- What you are asked to do -
Wherever the string "label" shows up in the data below, copy the whole line.

- Data records -
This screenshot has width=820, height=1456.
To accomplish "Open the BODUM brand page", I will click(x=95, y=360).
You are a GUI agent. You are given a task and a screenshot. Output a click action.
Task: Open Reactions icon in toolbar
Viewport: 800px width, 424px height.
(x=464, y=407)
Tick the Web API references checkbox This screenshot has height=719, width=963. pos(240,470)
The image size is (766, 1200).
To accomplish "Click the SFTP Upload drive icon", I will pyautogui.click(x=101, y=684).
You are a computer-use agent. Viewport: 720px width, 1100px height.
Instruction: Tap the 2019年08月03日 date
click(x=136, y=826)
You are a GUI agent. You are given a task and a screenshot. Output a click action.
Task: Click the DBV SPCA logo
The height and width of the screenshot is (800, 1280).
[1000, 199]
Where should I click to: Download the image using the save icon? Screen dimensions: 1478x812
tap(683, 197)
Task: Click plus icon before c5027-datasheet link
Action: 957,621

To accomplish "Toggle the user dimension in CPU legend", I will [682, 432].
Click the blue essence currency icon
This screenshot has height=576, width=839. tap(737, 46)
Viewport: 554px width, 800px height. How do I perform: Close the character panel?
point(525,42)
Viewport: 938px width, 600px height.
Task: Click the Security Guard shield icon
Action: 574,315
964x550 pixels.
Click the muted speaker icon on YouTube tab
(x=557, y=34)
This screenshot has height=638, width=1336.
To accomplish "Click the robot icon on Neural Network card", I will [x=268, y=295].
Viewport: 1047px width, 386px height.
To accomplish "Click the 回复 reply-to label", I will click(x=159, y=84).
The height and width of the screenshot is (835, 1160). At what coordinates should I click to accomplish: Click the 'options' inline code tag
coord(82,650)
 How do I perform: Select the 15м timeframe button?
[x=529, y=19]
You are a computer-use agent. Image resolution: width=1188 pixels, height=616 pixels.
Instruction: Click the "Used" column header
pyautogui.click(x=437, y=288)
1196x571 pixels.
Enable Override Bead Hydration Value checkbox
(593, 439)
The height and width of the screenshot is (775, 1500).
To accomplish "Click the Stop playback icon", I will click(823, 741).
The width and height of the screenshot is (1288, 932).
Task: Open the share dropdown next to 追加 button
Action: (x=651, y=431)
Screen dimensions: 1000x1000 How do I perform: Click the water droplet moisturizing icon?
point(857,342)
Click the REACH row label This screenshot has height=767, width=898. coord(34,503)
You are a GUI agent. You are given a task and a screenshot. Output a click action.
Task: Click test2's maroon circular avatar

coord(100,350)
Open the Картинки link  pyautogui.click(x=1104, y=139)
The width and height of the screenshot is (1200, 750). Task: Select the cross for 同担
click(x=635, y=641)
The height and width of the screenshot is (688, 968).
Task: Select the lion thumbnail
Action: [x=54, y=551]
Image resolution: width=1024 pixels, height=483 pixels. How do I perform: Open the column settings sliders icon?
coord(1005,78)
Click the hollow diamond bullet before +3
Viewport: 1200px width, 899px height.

- Answer to this task -
To accomplish "Click the 回复 reply-to label", I will click(x=159, y=84).
Click the REACH row label This screenshot has height=767, width=898. coord(34,503)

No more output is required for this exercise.